I think JSON is pretty neat, and when it comes to describing data, JSON should in practice do it in a way that reduces the amount of data. As we saw in the Trello example, data was separate from it's storage logic, and we were able to infer the link between actions/cards between their respective lists.

JSON should probably be thought of as a multi-functional tool of sorts where it can be as beautiful as a binary tree, or it can be as verbose as a CSV data file. The styling of data is up to the programmer to find a middle-ground between beautiful, duplicate-less, and easy to use.

As someone who uses Lisp/Scheme a whole bunch, I'm familiar with the idea behind S-expressions, and JSON is able to follow that idea pretty closely.

But also:

Why JSON Sucks

Optional data definitions suck, and makes parsing a lot harder. The whole point behind JSON is that it's naturally read by JavaScript and easy to convert to a data format that works between browsers. However, that doesn't mean it's a fun thing to use outside of JavaScript.
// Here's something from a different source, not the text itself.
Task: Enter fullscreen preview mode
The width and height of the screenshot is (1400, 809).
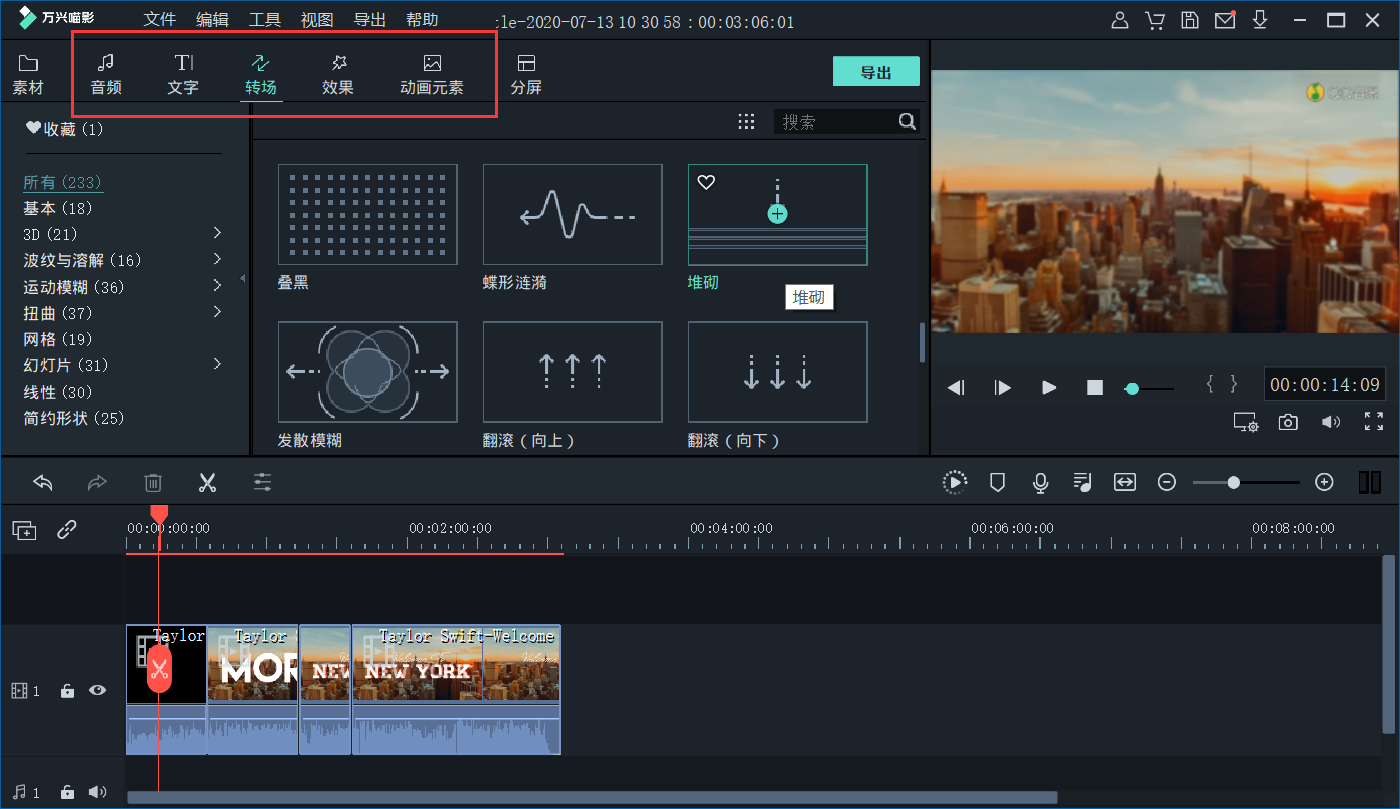Action: pyautogui.click(x=1373, y=422)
When it comes to data in a format of SQL or CSV, I don't have to think very hard about the data. It's laid out in a linear fashion, and querying it is very easy. You write some rules and logic, and it's over. Plain and simple. When I want to parse JSON, it's like scraping a fork against an empty dinner plate (literally, the plate can be null).

Null-checking JSON data happens far too often. You're parsing a JSON object and then boom, suddenly a nested container is empty. Why? That seems a bit silly. Then you have to go back and add an empty? check in your code somewhere to gracefully handle it.

For every time you have something empty, it results in you going back and adding some kind of optional data handling. If you're using Rust, you have to run back to your struct definition and add an Option<T> handler of some sort when doing full JSON parsing.

How are you supposed to avoid this? When you receive a blob like this, with no documentation, it's frustrating to have to go through to figure out and add application logic. If you received a CSV file, it would take you all three minutes to look at the top row and create a struct record for all fields.

I'm probably ranting too hard but I don't think JSON is a great data format for consistency. The format is too all over the place and it's never as good as plain-old data files. I like CSVs since it's easy to import and export. JSON feels too inconsistent, and most languages require special tooling to even have JSON support.

Lessons learned: Trello, please add a board import option from JSON, so I don't have to deal with this again.